_Prompt_
Reproduce every record exactly as given.

_Material supplied_
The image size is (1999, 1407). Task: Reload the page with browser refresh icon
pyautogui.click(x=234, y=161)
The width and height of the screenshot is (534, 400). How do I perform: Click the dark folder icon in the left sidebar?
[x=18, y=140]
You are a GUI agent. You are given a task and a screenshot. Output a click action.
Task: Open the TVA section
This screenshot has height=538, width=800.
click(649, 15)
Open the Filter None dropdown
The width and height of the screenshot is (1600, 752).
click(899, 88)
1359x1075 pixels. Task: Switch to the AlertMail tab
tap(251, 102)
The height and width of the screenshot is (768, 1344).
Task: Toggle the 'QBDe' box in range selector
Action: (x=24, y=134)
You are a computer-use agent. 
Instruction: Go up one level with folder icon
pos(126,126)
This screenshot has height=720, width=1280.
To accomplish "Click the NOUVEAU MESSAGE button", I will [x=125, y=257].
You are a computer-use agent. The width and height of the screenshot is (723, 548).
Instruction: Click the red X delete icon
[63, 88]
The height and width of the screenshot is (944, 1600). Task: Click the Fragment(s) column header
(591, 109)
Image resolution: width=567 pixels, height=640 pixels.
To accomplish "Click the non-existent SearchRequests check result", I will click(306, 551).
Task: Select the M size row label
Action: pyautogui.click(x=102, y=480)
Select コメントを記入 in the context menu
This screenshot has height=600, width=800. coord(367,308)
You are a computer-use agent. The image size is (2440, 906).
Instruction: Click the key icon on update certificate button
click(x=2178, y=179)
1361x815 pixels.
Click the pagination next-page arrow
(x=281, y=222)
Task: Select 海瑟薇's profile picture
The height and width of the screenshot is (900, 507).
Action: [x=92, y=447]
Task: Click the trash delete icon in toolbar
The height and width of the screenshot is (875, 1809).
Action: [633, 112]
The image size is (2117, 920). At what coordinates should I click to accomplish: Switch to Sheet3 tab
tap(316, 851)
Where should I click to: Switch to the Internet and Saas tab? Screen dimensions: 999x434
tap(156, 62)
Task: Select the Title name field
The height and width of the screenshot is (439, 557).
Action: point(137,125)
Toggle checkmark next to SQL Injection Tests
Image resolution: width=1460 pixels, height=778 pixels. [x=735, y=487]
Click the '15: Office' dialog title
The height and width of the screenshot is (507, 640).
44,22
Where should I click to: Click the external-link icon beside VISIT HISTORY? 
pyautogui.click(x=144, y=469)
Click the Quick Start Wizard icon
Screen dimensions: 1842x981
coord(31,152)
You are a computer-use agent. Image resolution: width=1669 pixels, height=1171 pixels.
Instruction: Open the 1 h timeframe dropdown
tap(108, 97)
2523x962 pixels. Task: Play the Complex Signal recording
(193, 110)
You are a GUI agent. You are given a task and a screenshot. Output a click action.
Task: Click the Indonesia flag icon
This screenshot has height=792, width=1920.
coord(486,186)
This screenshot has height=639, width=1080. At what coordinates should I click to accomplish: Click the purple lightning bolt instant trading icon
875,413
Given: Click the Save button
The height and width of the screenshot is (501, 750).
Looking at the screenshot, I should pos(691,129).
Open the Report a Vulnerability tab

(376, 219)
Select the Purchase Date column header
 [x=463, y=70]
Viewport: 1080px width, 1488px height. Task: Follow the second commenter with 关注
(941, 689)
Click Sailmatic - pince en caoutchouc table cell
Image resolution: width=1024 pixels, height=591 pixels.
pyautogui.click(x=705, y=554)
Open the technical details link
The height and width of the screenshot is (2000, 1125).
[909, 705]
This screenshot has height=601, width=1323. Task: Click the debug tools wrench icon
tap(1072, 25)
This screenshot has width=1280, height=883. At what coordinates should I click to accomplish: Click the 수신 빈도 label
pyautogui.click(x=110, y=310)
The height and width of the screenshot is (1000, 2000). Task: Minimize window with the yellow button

_Result for this exercise_
The image size is (1999, 1407). Task: Reload the page with browser refresh icon
pyautogui.click(x=234, y=161)
The width and height of the screenshot is (534, 400). How do I perform: Click the dark folder icon in the left sidebar?
[x=18, y=140]
You are a GUI agent. You are given a task and a screenshot. Output a click action.
Task: Open the TVA section
This screenshot has height=538, width=800.
click(649, 15)
Open the Filter None dropdown
The width and height of the screenshot is (1600, 752).
click(899, 88)
1359x1075 pixels. Task: Switch to the AlertMail tab
tap(251, 102)
The height and width of the screenshot is (768, 1344).
Task: Toggle the 'QBDe' box in range selector
Action: (x=24, y=134)
You are a computer-use agent. 
Instruction: Go up one level with folder icon
pos(126,126)
This screenshot has height=720, width=1280.
To accomplish "Click the NOUVEAU MESSAGE button", I will [x=125, y=257].
You are a computer-use agent. The width and height of the screenshot is (723, 548).
Instruction: Click the red X delete icon
[63, 88]
The height and width of the screenshot is (944, 1600). Task: Click the Fragment(s) column header
(591, 109)
Image resolution: width=567 pixels, height=640 pixels.
To accomplish "Click the non-existent SearchRequests check result", I will click(306, 551).
Task: Select the M size row label
Action: pyautogui.click(x=102, y=480)
Select コメントを記入 in the context menu
This screenshot has height=600, width=800. coord(367,308)
You are a computer-use agent. The image size is (2440, 906).
Instruction: Click the key icon on update certificate button
click(x=2178, y=179)
1361x815 pixels.
Click the pagination next-page arrow
(x=281, y=222)
Task: Select 海瑟薇's profile picture
The height and width of the screenshot is (900, 507).
Action: [x=92, y=447]
Task: Click the trash delete icon in toolbar
The height and width of the screenshot is (875, 1809).
Action: [633, 112]
The image size is (2117, 920). At what coordinates should I click to accomplish: Switch to Sheet3 tab
tap(316, 851)
Where should I click to: Switch to the Internet and Saas tab? Screen dimensions: 999x434
tap(156, 62)
Task: Select the Title name field
The height and width of the screenshot is (439, 557).
Action: point(137,125)
Toggle checkmark next to SQL Injection Tests
Image resolution: width=1460 pixels, height=778 pixels. [x=735, y=487]
Click the '15: Office' dialog title
The height and width of the screenshot is (507, 640).
44,22
Where should I click to: Click the external-link icon beside VISIT HISTORY? 
pyautogui.click(x=144, y=469)
Click the Quick Start Wizard icon
Screen dimensions: 1842x981
coord(31,152)
You are a computer-use agent. Image resolution: width=1669 pixels, height=1171 pixels.
Instruction: Open the 1 h timeframe dropdown
tap(108, 97)
2523x962 pixels. Task: Play the Complex Signal recording
(193, 110)
You are a GUI agent. You are given a task and a screenshot. Output a click action.
Task: Click the Indonesia flag icon
This screenshot has height=792, width=1920.
coord(486,186)
This screenshot has height=639, width=1080. At what coordinates should I click to accomplish: Click the purple lightning bolt instant trading icon
875,413
Given: Click the Save button
The height and width of the screenshot is (501, 750).
Looking at the screenshot, I should pos(691,129).
Open the Report a Vulnerability tab

(376, 219)
Select the Purchase Date column header
 [x=463, y=70]
Viewport: 1080px width, 1488px height. Task: Follow the second commenter with 关注
(941, 689)
Click Sailmatic - pince en caoutchouc table cell
Image resolution: width=1024 pixels, height=591 pixels.
pyautogui.click(x=705, y=554)
Open the technical details link
The height and width of the screenshot is (2000, 1125).
[909, 705]
This screenshot has height=601, width=1323. Task: Click the debug tools wrench icon
tap(1072, 25)
This screenshot has width=1280, height=883. At what coordinates should I click to accomplish: Click the 수신 빈도 label
pyautogui.click(x=110, y=310)
The height and width of the screenshot is (1000, 2000). Task: Minimize window with the yellow button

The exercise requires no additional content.